Foi no Outono à noite, tinha eu vinte anos. As árvores da Avenida da Liberdade desfolhavam-se na ventania e logo ali no Cinema São Jorge, no Tivoli e no Politeama, grupos de jovens lançaram sobre a plateia uma chuva de outras folhas a outros ventos. Mal as luzes do intervalo quebraram a escuridão das salas, centenas de cidadãos estremunhados viram surgir no espaço bandos de mensagens voadoras que adejaram, até lhes caírem aos pés, com brados de revolta contra a ditadura do Dinossauro Salazar.

Foi um golpe de surpresa e de medo. Os moscardos da Polícia Política desataram a zumbir por todos os cantos e em menos de nada davam entrada no purgatório da PIDE da Rua António Maria Cardoso alguns dos panfletários em causa, entre os quais este aqui que se subscreve.

Mas eis que, dezenas de anos sobre isto, revejo na televisão o genial “Sentimento”, de Visconti, a abrir com uma sala de ópera invadida por nuvens de panfletos revolucionários sobre um fundo da “La Traviata”. E diante do ecrã recordo a noite salazarenta dos cinemas de Lisboa em alvoroço.

********

■ **Tarefas a realizar**
• A. Responda, com base no texto fornecido:
(i) Que idade tinha quem narra quando os panfletos foram lançados nos cinemas?
(ii) Em que rua ficava a sede da PIDE onde deram entrada alguns dos panfletários?
(iii) Que ópera serve de fundo à sala invadida por panfletos no filme de Visconti?
• B. Reproduza fielmente o trecho do texto fornecido que começa nas palavras “Foi um golpe” e termina após “que se subscreve.”.

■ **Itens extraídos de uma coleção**

********

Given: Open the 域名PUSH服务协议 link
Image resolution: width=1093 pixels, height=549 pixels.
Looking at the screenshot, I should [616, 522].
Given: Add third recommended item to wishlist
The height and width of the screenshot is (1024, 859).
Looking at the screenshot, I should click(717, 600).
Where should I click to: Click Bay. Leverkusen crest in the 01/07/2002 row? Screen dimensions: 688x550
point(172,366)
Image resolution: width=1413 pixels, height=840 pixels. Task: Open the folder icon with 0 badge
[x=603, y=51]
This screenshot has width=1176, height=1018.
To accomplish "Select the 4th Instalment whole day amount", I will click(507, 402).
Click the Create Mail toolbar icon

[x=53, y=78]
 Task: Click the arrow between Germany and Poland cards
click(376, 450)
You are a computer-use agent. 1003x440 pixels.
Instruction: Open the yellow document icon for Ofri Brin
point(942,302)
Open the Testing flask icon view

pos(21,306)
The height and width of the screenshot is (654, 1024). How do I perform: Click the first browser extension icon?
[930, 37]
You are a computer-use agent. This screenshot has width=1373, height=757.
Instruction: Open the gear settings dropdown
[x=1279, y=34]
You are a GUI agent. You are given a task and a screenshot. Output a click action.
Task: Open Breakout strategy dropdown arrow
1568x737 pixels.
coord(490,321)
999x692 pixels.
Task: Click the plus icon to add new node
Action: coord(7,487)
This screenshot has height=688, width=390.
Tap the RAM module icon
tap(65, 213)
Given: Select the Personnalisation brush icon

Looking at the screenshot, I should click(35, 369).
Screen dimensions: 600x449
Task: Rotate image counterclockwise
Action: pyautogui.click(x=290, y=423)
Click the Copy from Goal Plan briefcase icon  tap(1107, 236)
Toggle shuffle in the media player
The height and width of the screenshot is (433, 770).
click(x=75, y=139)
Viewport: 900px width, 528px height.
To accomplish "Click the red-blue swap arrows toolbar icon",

********

■ **Resolução das tarefas**
• A.
(i) Vinte anos.
(ii) Na Rua António Maria Cardoso.
(iii) “La Traviata”.

• B.
Foi um golpe de surpresa e de medo. Os moscardos da Polícia Política desataram a zumbir por todos os cantos e em menos de nada davam entrada no purgatório da PIDE da Rua António Maria Cardoso alguns dos panfletários em causa, entre os quais este aqui que se subscreve.